*** Opening SOURCE PASSAGE ***

Have you looked at your Wholesaler Contract lately?
Wholesaler contracts are extremely complex. Although many primary vendor agreements are too long and not the easiest to read. Many pharmacy owners only see a few pages of a pricing exhibit before they sign. How do you know you’re getting competitive pricing if you don’t know everything in your contract?
Failure to understand the ins and outs of your contract leaves you vulnerable higher cost of goods and ability to get a lower cost which and the inability to add thousands to your bottom line.
Learn secrets that are affecting your money now and utilize these secrets to a more profitable operation.
1. Shop your generic drug contract:
There is no standard pricing database for generics. Generic drug prices are mostly varied by wholesaler and the contract and the rebate based on that price.
If your percent rebate is based on wholesaler’s base price, the base price can greatly vary by the wholesaler. In addition, generic drug price changes several times a day which can make it even more complicated when looking at your cost of goods.
In order to know if you’re getting a good deal on generics, you must be aware of what other wholesalers are charging and/or what other pharmacies are paying. A pricing tool is useful in understanding whether you are getting the best deal from your wholesaler.
2. Substitutions may be costly
All the substitutions when the wholesaler is out of one brand can be costly.
These substituted products are likely not on your source list, which means you’ll lose the rebate and they don’t count toward your generic compliance and they’re usually 10-20% higher than your contract price.
To prevent this issue, turn off automatic substitution. That way you can review the order before you get the raw deal. Likely, you’ll be able to find the drug you’re looking for at a better price from other wholesalers with competitive pricing. Invest a few minutes daily reviewing cost and deals from a couple of generic wholesalers and watch for trends in generic drug pricing.
3. Brand discount can be tricky
Brand discounts are a method wholesalers use to make it more attractive to get your business. But getting those discounts doesn’t translate in saving you money.

*** Closing SOURCE PASSAGE ***
*** Opening MATERIAL SHOWN ***

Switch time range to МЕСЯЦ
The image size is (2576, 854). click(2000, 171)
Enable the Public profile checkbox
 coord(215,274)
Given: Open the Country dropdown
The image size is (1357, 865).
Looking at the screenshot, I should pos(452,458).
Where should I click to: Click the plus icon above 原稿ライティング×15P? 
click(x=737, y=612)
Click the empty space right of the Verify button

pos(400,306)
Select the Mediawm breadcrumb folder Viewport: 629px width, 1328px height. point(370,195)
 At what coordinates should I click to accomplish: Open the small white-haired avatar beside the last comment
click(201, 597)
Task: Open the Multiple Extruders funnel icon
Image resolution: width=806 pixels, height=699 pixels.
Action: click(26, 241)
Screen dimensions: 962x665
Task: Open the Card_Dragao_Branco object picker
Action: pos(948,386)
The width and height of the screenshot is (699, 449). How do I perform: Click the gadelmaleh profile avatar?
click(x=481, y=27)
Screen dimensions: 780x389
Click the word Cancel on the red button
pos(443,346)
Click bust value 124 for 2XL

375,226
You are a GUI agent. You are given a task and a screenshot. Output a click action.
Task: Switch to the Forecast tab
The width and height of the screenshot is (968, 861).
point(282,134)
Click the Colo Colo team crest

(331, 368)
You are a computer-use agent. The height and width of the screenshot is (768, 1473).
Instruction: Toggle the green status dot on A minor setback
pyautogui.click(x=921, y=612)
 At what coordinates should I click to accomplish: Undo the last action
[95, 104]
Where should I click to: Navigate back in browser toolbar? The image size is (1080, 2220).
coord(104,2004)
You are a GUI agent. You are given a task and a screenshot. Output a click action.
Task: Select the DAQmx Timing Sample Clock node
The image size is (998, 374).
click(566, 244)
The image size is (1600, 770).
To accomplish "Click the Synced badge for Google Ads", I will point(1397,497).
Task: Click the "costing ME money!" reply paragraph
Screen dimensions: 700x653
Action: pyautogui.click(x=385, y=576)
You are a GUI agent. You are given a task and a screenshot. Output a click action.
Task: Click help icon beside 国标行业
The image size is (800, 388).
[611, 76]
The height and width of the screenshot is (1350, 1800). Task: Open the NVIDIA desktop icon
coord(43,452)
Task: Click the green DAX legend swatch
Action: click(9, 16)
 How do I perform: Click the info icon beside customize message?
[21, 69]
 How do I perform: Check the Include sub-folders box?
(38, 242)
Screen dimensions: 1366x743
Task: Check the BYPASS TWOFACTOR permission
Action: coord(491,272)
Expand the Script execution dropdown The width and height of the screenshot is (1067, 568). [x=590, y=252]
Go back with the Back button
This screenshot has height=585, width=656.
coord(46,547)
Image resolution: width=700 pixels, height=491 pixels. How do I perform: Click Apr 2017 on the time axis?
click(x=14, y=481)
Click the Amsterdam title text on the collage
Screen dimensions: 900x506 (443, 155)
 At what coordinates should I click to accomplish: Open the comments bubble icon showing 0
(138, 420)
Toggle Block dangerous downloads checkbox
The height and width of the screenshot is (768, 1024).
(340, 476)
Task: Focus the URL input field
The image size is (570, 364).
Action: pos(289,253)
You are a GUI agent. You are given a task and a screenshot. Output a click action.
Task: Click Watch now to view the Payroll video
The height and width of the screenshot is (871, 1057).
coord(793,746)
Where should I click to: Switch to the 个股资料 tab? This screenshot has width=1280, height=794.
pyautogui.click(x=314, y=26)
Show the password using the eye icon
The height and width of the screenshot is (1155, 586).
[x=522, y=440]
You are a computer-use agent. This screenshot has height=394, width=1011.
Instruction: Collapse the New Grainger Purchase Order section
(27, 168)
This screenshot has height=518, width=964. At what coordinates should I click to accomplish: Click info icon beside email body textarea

*** Closing MATERIAL SHOWN ***

■ **THINGS TO DO**:
1 – Set down the part of the wholesaler contract article between "To prevent this" and "saving you money.", inclusive, word for word.
2 – According to the wholesaler contract article, how much more do substituted products usually cost than your contract price?
3 – Keep writing the wholesaler contract article, starting after its last sentence.
The listing has nothing to do with the wholesaler contract article.

■ **ANSWER SECTION**:
1 –
To prevent this issue, turn off automatic substitution. That way you can review the order before you get the raw deal. Likely, you’ll be able to find the drug you’re looking for at a better price from other wholesalers with competitive pricing. Invest a few minutes daily reviewing cost and deals from a couple of generic wholesalers and watch for trends in generic drug pricing.
3. Brand discount can be tricky
Brand discounts are a method wholesalers use to make it more attractive to get your business. But getting those discounts doesn’t translate in saving you money.

2 – They usually cost 10-20% more than your contract price.

3 –
Wholesalers has access to data and they need to earn a profit to continue to best serve their clients. Their loss on brands is offset by lower percentage rebates, higher generic prices, increased substitutions, and more.
4. Look out for mistake
Even with a contract price, mistakes happen. You might not be getting discounts that you signed up for, or items could be invoiced for the wrong price.
To prevent this seemingly undetectable loss, you’d have to become a master of your invoice, tracking every item that comes into your store and verifying that you are getting the discounts and prices you were promised.
5. Your actual cost can be complex
These are some those factors that could influence a pharmacy’s cost of inventory:
- Brand discount
- Brand discount based on volume
- Additional performance related incentives
- Current pricing
- Specified contract items
- Payment term
- Total dollar volume
- Percentage of volume
- Generic rebate based on Generic Compliance Ratio
- Generic rebate based on Generic dollar volume
To truly achieve the lowest cost of inventory, you need to fully understand the details of every one of these factors and you could be paying substantially more for your inventory than you should be if you don’t monitor.
6. Avoid costly choices
Habitually making sub-optimal purchasing decisions is a pharmacy’s fastest path to business failure. Poor purchasing choices are perpetuated by failing to know exactly where you stand and exactly what effect every purchase has on your overall contract arrangement.